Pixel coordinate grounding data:
-- Opening Marker --

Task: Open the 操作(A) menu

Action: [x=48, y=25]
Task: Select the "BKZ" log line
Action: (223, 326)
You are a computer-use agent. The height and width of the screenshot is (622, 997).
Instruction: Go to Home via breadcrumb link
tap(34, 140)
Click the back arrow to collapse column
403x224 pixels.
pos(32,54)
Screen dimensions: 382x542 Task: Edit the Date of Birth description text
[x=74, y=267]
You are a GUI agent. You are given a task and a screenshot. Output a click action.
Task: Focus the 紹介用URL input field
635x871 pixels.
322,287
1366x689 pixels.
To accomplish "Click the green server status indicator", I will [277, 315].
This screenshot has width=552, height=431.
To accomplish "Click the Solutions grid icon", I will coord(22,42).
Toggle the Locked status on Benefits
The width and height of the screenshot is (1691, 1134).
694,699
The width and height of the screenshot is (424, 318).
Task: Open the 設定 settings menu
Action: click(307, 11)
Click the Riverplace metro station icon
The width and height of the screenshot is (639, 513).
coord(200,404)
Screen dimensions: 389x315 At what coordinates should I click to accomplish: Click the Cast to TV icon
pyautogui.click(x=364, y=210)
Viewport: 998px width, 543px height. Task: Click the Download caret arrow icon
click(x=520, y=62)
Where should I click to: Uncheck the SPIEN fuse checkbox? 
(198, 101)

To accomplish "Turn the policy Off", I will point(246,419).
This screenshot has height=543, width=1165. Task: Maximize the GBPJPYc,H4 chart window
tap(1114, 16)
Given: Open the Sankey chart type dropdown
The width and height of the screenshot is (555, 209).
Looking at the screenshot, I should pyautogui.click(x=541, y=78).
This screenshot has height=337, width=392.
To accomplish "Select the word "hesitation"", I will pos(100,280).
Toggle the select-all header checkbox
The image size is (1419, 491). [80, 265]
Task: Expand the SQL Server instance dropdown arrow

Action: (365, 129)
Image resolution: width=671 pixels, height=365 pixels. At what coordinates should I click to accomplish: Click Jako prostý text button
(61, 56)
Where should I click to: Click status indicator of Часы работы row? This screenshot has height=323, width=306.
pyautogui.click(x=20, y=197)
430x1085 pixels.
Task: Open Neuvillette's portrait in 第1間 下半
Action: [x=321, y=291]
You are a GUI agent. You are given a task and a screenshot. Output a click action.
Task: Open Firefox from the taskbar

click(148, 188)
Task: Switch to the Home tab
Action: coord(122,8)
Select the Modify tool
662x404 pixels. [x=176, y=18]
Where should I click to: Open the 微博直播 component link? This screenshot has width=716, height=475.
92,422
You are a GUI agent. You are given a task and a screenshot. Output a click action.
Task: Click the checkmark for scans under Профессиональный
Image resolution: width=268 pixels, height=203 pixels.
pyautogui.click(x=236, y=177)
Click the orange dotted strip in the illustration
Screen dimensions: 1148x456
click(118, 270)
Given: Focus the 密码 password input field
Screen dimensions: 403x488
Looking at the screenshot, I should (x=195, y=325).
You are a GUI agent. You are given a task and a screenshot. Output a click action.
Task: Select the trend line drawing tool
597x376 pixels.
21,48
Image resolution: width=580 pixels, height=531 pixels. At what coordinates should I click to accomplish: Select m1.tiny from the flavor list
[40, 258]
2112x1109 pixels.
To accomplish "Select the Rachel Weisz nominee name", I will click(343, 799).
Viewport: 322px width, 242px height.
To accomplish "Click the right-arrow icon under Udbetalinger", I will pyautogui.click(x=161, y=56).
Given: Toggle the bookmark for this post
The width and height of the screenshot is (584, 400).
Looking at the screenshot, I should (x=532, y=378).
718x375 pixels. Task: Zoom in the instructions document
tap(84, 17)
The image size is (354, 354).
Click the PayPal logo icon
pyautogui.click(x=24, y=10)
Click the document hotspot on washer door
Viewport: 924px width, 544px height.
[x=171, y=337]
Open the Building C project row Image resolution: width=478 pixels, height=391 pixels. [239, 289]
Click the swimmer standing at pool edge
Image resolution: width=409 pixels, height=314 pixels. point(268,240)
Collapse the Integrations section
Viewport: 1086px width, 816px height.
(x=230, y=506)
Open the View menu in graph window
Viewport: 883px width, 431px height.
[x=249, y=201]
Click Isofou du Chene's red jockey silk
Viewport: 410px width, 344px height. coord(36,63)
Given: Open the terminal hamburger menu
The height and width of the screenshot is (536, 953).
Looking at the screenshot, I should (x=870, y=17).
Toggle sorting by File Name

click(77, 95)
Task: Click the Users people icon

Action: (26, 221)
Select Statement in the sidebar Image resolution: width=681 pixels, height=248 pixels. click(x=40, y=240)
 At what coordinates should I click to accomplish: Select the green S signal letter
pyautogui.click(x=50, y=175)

-- Closing Marker --

▶ **To do**: Please repeat the entries above exactly as they read.

▶ **Answer box**:
Task: Open the 操作(A) menu

Action: [x=48, y=25]
Task: Select the "BKZ" log line
Action: (223, 326)
You are a computer-use agent. The height and width of the screenshot is (622, 997).
Instruction: Go to Home via breadcrumb link
tap(34, 140)
Click the back arrow to collapse column
403x224 pixels.
pos(32,54)
Screen dimensions: 382x542 Task: Edit the Date of Birth description text
[x=74, y=267]
You are a GUI agent. You are given a task and a screenshot. Output a click action.
Task: Focus the 紹介用URL input field
635x871 pixels.
322,287
1366x689 pixels.
To accomplish "Click the green server status indicator", I will [277, 315].
This screenshot has width=552, height=431.
To accomplish "Click the Solutions grid icon", I will coord(22,42).
Toggle the Locked status on Benefits
The width and height of the screenshot is (1691, 1134).
694,699
The width and height of the screenshot is (424, 318).
Task: Open the 設定 settings menu
Action: click(307, 11)
Click the Riverplace metro station icon
The width and height of the screenshot is (639, 513).
coord(200,404)
Screen dimensions: 389x315 At what coordinates should I click to accomplish: Click the Cast to TV icon
pyautogui.click(x=364, y=210)
Viewport: 998px width, 543px height. Task: Click the Download caret arrow icon
click(x=520, y=62)
Where should I click to: Uncheck the SPIEN fuse checkbox? 
(198, 101)

To accomplish "Turn the policy Off", I will point(246,419).
This screenshot has height=543, width=1165. Task: Maximize the GBPJPYc,H4 chart window
tap(1114, 16)
Given: Open the Sankey chart type dropdown
The width and height of the screenshot is (555, 209).
Looking at the screenshot, I should pyautogui.click(x=541, y=78).
This screenshot has height=337, width=392.
To accomplish "Select the word "hesitation"", I will pos(100,280).
Toggle the select-all header checkbox
The image size is (1419, 491). [80, 265]
Task: Expand the SQL Server instance dropdown arrow

Action: (365, 129)
Image resolution: width=671 pixels, height=365 pixels. At what coordinates should I click to accomplish: Click Jako prostý text button
(61, 56)
Where should I click to: Click status indicator of Часы работы row? This screenshot has height=323, width=306.
pyautogui.click(x=20, y=197)
430x1085 pixels.
Task: Open Neuvillette's portrait in 第1間 下半
Action: [x=321, y=291]
You are a GUI agent. You are given a task and a screenshot. Output a click action.
Task: Open Firefox from the taskbar

click(148, 188)
Task: Switch to the Home tab
Action: coord(122,8)
Select the Modify tool
662x404 pixels. [x=176, y=18]
Where should I click to: Open the 微博直播 component link? This screenshot has width=716, height=475.
92,422
You are a GUI agent. You are given a task and a screenshot. Output a click action.
Task: Click the checkmark for scans under Профессиональный
Image resolution: width=268 pixels, height=203 pixels.
pyautogui.click(x=236, y=177)
Click the orange dotted strip in the illustration
Screen dimensions: 1148x456
click(118, 270)
Given: Focus the 密码 password input field
Screen dimensions: 403x488
Looking at the screenshot, I should (x=195, y=325).
You are a GUI agent. You are given a task and a screenshot. Output a click action.
Task: Select the trend line drawing tool
597x376 pixels.
21,48
Image resolution: width=580 pixels, height=531 pixels. At what coordinates should I click to accomplish: Select m1.tiny from the flavor list
[40, 258]
2112x1109 pixels.
To accomplish "Select the Rachel Weisz nominee name", I will click(343, 799).
Viewport: 322px width, 242px height.
To accomplish "Click the right-arrow icon under Udbetalinger", I will pyautogui.click(x=161, y=56).
Given: Toggle the bookmark for this post
The width and height of the screenshot is (584, 400).
Looking at the screenshot, I should (x=532, y=378).
718x375 pixels. Task: Zoom in the instructions document
tap(84, 17)
The image size is (354, 354).
Click the PayPal logo icon
pyautogui.click(x=24, y=10)
Click the document hotspot on washer door
Viewport: 924px width, 544px height.
[x=171, y=337]
Open the Building C project row Image resolution: width=478 pixels, height=391 pixels. [239, 289]
Click the swimmer standing at pool edge
Image resolution: width=409 pixels, height=314 pixels. point(268,240)
Collapse the Integrations section
Viewport: 1086px width, 816px height.
(x=230, y=506)
Open the View menu in graph window
Viewport: 883px width, 431px height.
[x=249, y=201]
Click Isofou du Chene's red jockey silk
Viewport: 410px width, 344px height. coord(36,63)
Given: Open the terminal hamburger menu
The height and width of the screenshot is (536, 953).
Looking at the screenshot, I should (x=870, y=17).
Toggle sorting by File Name

click(77, 95)
Task: Click the Users people icon

Action: (26, 221)
Select Statement in the sidebar Image resolution: width=681 pixels, height=248 pixels. click(x=40, y=240)
 At what coordinates should I click to accomplish: Select the green S signal letter
pyautogui.click(x=50, y=175)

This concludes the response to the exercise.